SUPPLIED PASSAGE -
● ● ● ● ● ● ●

The one reason I would warn you not to become a counsellor at a camp in America, and one I urge you to consider with great thought before applying, is that you HAVE to leave. And leaving is the worst part. Those friends you just lived with and almost on top of (but not like that) for 9 weeks are not hopping in your suitcase and coming home with you. They are going to be on the other side of the world. The friendships you make at camp are almost tailor-made. You are hand picked for camp and for this reason the other individuals you meet at camp are bound to be awesome people that will contribute to the summer of your life. Camp directors want individuals that they think will have a positive impact on the campers and match the style of camp they have, for this reason the counsellors you meet are literally designed to get along with you. It is like a strange form of safe internet dating done by someone else for you. Counsellors are often selected from around the world and the connections you make are instant. You are in a foreign place with foreign people and foreign food (”what are s’mores?!”) and this displacement and unique experience only lends itself to stronger, deeper bonds. The necessity to be a united front for hundreds of children has a way of creating understanding (much like marriage, supposedly), not to mention the fact that everyone volunteered their summer (or winter, depending on their hemisphere) to spend at camp. Joint desires go a long way in building friendships, not to mention physical isolation from the outside world.

● ● ● ● ● ● ●

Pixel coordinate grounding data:
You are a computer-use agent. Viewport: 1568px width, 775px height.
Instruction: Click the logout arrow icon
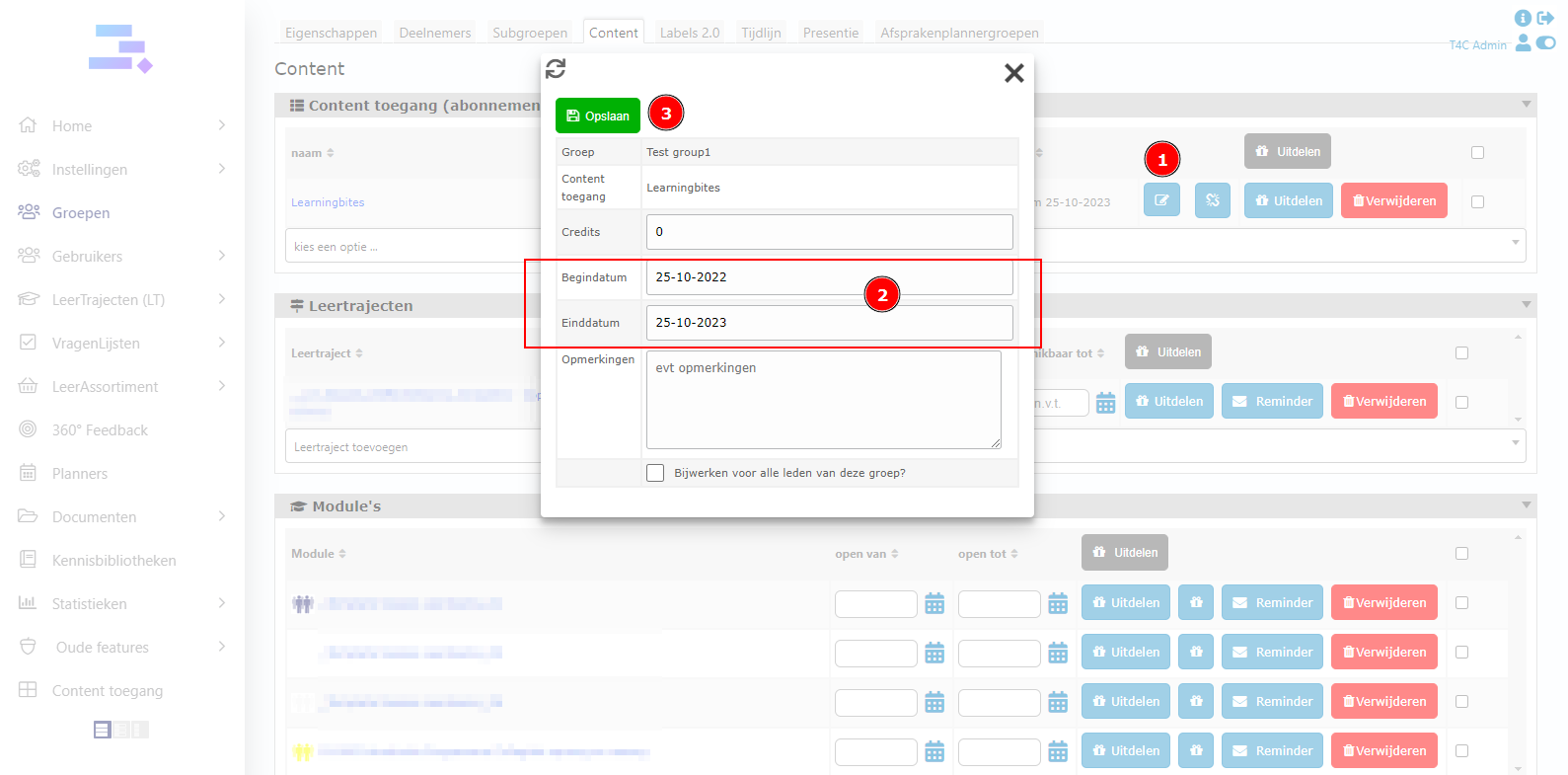point(1545,18)
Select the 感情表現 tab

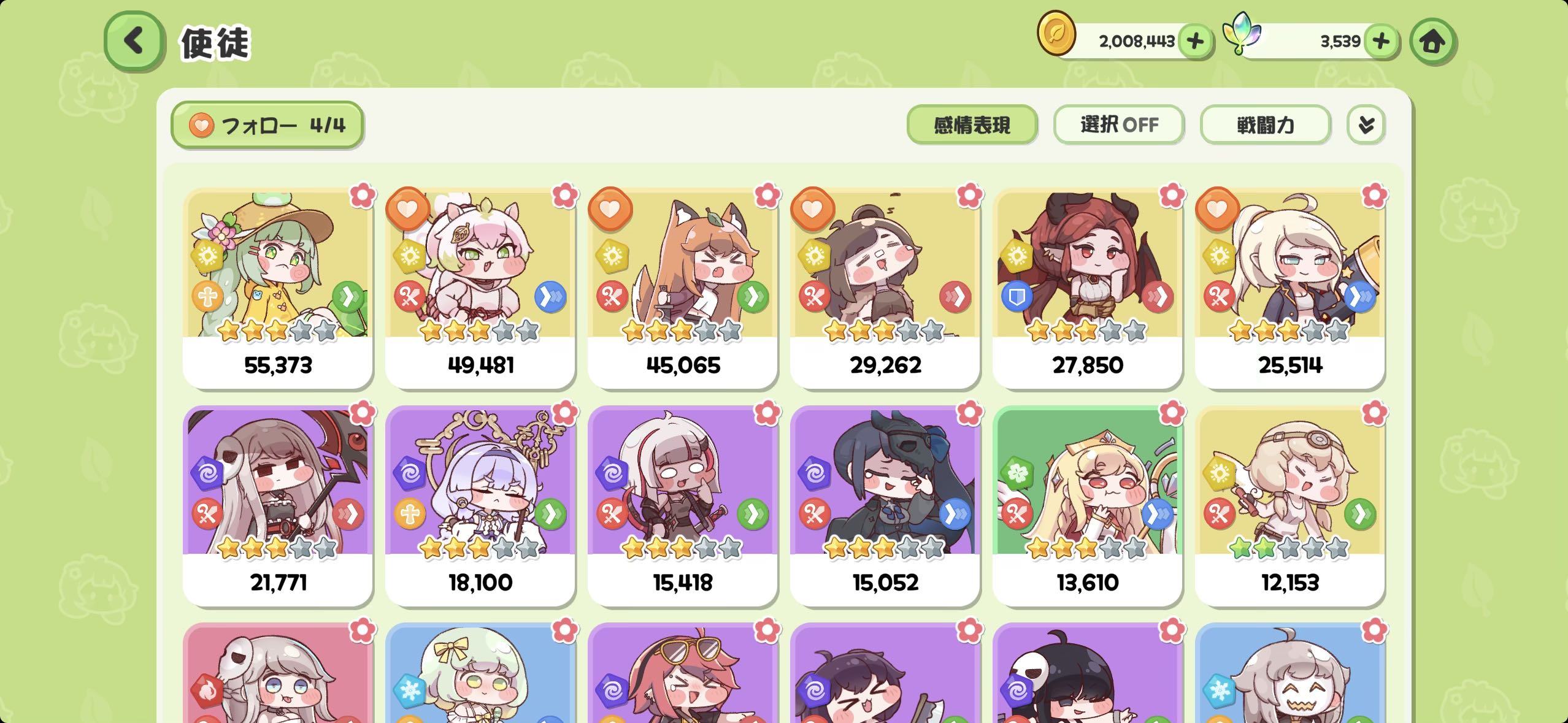[x=972, y=125]
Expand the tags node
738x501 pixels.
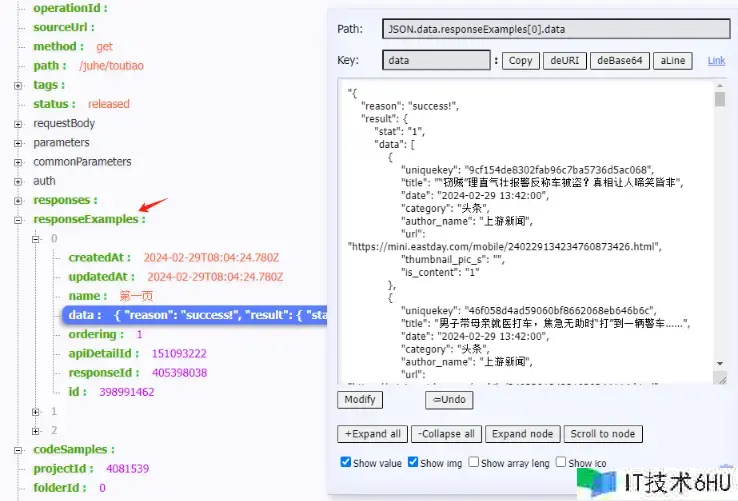point(18,85)
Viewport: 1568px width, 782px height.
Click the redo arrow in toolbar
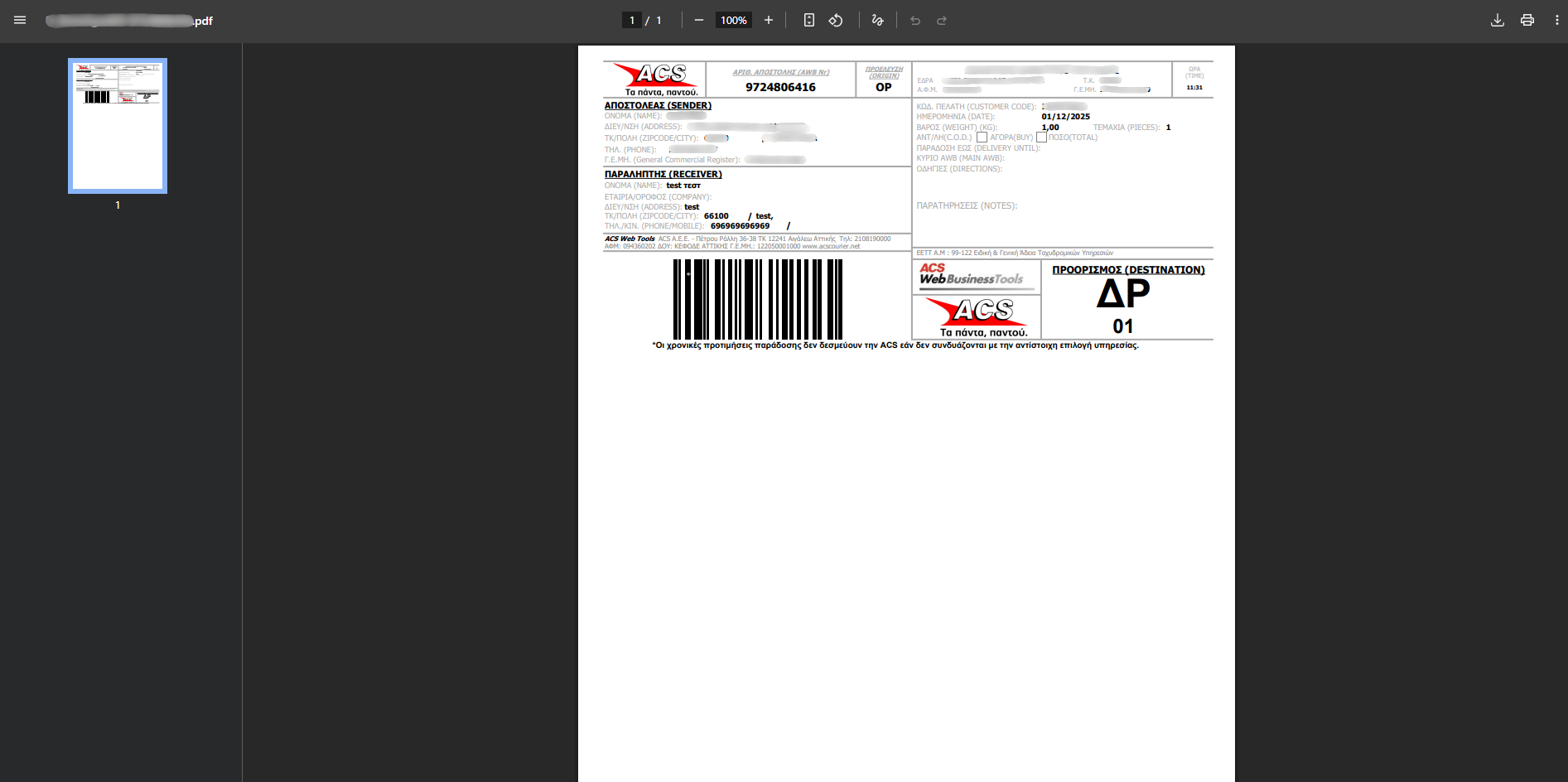pos(942,20)
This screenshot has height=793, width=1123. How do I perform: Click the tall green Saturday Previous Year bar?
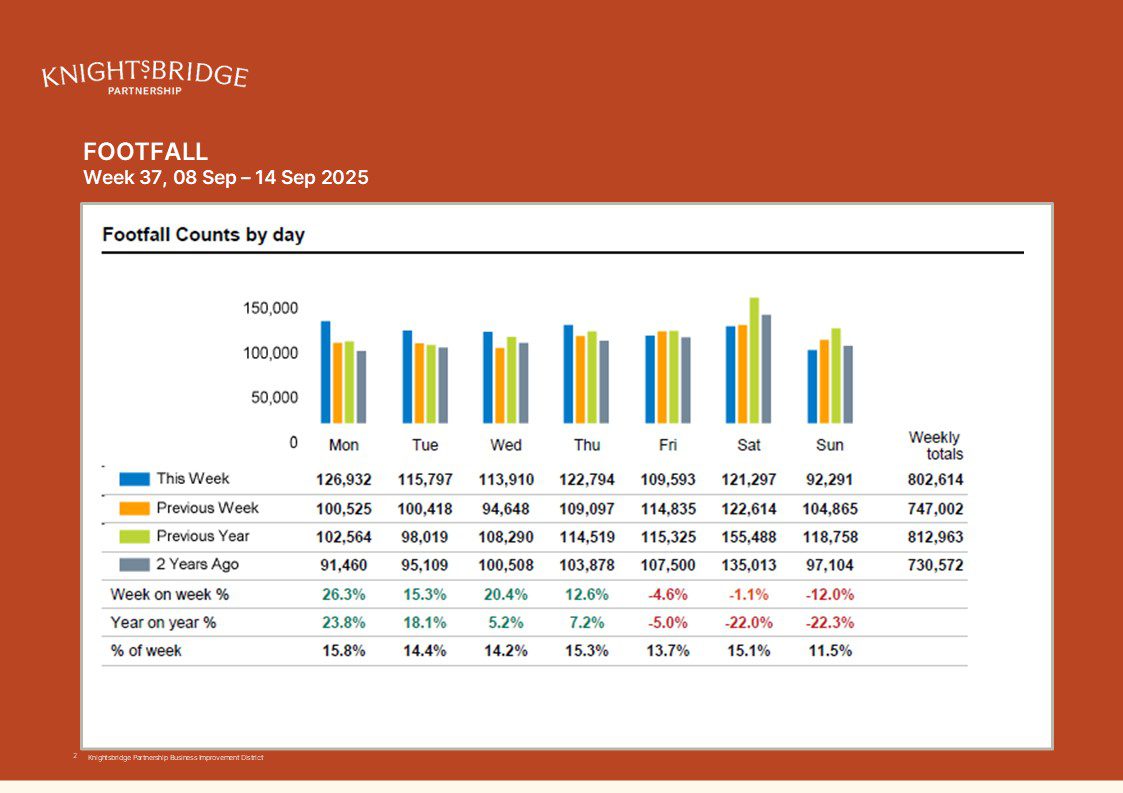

● ● ● ● ● ● ●

WORK TO COMPLETE -
**a.** Condense the paragraph beginning "The one reason I would warn you" from the passage on camp counselling in America into a short bulleted list that keeps its main points.
**b.** Carry the passage on camp counselling friendships forward from its final sentence.

ANSWERS TO THIS EXERCISE -
**a.**
- The main reason to think hard before becoming a camp counsellor in America is that you have to leave, and leaving is the worst part.
- Friends you lived closely with for 9 weeks don't come home with you. They end up on the other side of the world.
- Camp friendships are almost tailor-made. Directors hand-pick counsellors who will have a positive impact on campers and fit the camp's style, so the people you meet are designed to get along with you, like safe internet dating arranged by someone else.
- Counsellors come from around the world, and connections form instantly.
- Being in a foreign place with foreign people and food ("what are s'mores?!") leads to stronger, deeper bonds.
- Acting as a united front for hundreds of children builds understanding.
- Everyone volunteered their summer or winter for camp, and shared desires and physical isolation from the outside world strengthen friendships.

**b.**
You’ll miss, intensely, the other counsellors you “work” with. You’ll feel a gaping hole of absence at bed time when you don’t have a multitude of children hanging off you and jumping on your bed in attempt to avoid sleeping. You will miss the constant hugs, smiles and the fact that no matter where you go, when you see someone, you will know their name. You will miss the traditions that form a routine and which in tiny parts will contribute to your wider understanding of life in America. You will miss the people. Every single one. It is a certain type of person who signs themselves up for a whole summer with children in a secluded location and it becomes impossible to imagine life without these individuals in your life. They may be far away, in another country and with different priorities and responsibilities on “the outside”, but you will always share camp. It is not only a life-changing experience, but it changes you as an individual in other ways, giving you a wider understanding of others and the delight of life that children can impart. Yes it is about responsibility and independence and teaching what you’ve been assigned to, but it’s also being a role model, a mentor, appreciating the unique outlook that children have on life. 
9 weeks of your life seems like a small fragment of your time, and while at camp it flies by; mixed in with daily activities, numerous sports, arts and crafts, performances, music nights, camp fires and cabin nights. What you don’t realise as it happens, are all the little lessons, the daily moments that make the deeper memories. We talk about camp incessantly, unfailingly, con-stant-ly, because those 9 weeks had a bigger impact on us than we can easily move on from. It’s like it was a summer of adrenaline and it’s still coursing through our body. It’s not a Contiki tour or a sail Croatia, it’s not an OE in London or a semester abroad; it’s a summer of unbelievable friendships built on a shared 24/7, laced with gathered memories and inspiration. It’s where people go in as one person, and come out another; a fabric of invisible, sacred network beneath.  

"We never forget the things that scare us." Me, musing.